→ PROBLEM TO WORK ON: Print nothing except the lines of the listing below from the line with "Select the Xeon X5650 ranking row" to the line with "Given: Open the ad-free app upgrade link", each exactly as written, both ends included.

+---+

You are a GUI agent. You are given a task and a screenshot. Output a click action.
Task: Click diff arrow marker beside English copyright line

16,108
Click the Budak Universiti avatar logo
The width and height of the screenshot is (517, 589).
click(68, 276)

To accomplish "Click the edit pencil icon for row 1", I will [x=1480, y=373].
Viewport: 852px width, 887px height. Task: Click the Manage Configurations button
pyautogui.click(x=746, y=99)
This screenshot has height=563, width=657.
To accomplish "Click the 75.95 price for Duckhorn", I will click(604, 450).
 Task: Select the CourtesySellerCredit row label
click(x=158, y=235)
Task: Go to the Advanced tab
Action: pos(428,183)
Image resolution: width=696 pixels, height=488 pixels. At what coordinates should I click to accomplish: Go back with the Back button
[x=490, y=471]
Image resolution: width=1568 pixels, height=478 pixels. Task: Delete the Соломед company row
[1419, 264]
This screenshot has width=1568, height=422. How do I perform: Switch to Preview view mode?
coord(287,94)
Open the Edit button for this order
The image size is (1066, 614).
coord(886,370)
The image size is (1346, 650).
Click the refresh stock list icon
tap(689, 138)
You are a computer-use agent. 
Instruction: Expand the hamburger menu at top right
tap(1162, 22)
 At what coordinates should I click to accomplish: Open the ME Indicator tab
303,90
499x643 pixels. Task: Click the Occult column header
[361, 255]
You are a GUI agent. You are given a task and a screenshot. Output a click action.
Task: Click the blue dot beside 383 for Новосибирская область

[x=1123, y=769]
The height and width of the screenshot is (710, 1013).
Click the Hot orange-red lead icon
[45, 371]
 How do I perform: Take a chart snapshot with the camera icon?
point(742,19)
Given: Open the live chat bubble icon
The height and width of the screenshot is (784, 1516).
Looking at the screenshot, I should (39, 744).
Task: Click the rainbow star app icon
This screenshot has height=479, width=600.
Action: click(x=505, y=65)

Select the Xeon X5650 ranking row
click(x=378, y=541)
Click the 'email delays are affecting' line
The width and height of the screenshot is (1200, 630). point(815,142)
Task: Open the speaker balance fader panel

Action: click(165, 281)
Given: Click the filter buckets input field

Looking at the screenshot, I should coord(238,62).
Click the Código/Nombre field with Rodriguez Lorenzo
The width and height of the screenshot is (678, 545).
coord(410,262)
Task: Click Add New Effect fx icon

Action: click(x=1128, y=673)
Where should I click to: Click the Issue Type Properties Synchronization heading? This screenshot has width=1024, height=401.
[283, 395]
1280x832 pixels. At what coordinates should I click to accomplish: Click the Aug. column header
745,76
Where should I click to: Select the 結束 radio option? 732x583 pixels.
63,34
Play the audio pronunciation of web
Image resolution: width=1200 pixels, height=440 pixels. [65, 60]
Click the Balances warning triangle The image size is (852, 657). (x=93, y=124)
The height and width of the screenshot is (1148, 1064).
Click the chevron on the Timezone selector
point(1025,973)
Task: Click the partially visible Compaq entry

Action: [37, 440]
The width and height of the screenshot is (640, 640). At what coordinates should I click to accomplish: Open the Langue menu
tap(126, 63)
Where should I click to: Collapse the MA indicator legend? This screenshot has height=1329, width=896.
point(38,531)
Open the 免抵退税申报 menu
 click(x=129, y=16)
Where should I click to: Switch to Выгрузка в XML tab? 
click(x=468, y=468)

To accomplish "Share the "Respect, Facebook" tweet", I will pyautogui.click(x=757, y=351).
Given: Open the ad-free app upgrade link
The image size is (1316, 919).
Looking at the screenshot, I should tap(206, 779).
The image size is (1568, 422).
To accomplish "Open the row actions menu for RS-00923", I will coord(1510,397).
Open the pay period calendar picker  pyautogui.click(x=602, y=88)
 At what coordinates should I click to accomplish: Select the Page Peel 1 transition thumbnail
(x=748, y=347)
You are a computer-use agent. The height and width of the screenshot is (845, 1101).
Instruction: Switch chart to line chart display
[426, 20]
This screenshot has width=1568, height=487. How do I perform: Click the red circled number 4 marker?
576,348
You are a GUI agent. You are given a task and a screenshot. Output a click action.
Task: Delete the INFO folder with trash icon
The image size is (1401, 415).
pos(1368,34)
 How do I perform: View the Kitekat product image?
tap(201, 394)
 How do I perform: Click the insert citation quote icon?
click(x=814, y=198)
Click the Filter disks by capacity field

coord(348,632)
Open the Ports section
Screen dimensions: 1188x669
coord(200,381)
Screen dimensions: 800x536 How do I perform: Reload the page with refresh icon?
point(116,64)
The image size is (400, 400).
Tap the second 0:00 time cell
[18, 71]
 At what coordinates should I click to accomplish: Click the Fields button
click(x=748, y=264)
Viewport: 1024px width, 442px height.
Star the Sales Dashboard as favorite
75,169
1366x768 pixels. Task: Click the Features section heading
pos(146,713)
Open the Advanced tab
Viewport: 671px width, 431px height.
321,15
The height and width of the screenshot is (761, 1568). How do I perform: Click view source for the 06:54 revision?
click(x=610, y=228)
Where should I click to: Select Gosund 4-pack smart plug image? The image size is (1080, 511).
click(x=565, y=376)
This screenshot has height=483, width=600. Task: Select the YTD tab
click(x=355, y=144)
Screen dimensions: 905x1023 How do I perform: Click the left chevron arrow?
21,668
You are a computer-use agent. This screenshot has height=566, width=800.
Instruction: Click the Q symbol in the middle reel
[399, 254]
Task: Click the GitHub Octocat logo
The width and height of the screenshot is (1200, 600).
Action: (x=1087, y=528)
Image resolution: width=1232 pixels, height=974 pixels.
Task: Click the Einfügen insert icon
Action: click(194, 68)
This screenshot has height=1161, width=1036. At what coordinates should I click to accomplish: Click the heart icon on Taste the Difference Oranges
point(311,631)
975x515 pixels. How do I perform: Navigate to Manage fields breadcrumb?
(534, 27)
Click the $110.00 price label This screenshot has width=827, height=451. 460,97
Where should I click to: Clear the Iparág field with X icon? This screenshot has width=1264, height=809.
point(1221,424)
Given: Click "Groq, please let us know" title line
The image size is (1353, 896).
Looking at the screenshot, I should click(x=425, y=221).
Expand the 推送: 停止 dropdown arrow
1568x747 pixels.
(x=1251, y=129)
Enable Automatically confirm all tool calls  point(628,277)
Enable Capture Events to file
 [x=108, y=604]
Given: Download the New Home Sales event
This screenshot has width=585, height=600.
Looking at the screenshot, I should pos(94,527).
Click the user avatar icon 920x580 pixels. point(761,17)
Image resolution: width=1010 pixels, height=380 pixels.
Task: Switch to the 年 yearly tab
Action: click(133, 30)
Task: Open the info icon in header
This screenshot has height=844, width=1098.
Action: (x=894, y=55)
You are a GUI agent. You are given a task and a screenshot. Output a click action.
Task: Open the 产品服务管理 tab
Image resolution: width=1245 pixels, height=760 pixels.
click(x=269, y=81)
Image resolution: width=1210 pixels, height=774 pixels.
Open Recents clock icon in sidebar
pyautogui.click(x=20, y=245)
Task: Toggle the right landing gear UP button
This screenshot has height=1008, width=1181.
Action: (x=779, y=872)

+---+

→ SOLUTION TO THE PROBLEM:
Select the Xeon X5650 ranking row
click(x=378, y=541)
Click the 'email delays are affecting' line
The width and height of the screenshot is (1200, 630). point(815,142)
Task: Open the speaker balance fader panel

Action: click(165, 281)
Given: Click the filter buckets input field

Looking at the screenshot, I should coord(238,62).
Click the Código/Nombre field with Rodriguez Lorenzo
The width and height of the screenshot is (678, 545).
coord(410,262)
Task: Click Add New Effect fx icon

Action: click(x=1128, y=673)
Where should I click to: Click the Issue Type Properties Synchronization heading? This screenshot has width=1024, height=401.
[283, 395]
1280x832 pixels. At what coordinates should I click to accomplish: Click the Aug. column header
745,76
Where should I click to: Select the 結束 radio option? 732x583 pixels.
63,34
Play the audio pronunciation of web
Image resolution: width=1200 pixels, height=440 pixels. [65, 60]
Click the Balances warning triangle The image size is (852, 657). (x=93, y=124)
The height and width of the screenshot is (1148, 1064).
Click the chevron on the Timezone selector
point(1025,973)
Task: Click the partially visible Compaq entry

Action: [37, 440]
The width and height of the screenshot is (640, 640). At what coordinates should I click to accomplish: Open the Langue menu
tap(126, 63)
Where should I click to: Collapse the MA indicator legend? This screenshot has height=1329, width=896.
point(38,531)
Open the 免抵退税申报 menu
 click(x=129, y=16)
Where should I click to: Switch to Выгрузка в XML tab? 
click(x=468, y=468)

To accomplish "Share the "Respect, Facebook" tweet", I will pyautogui.click(x=757, y=351).
Given: Open the ad-free app upgrade link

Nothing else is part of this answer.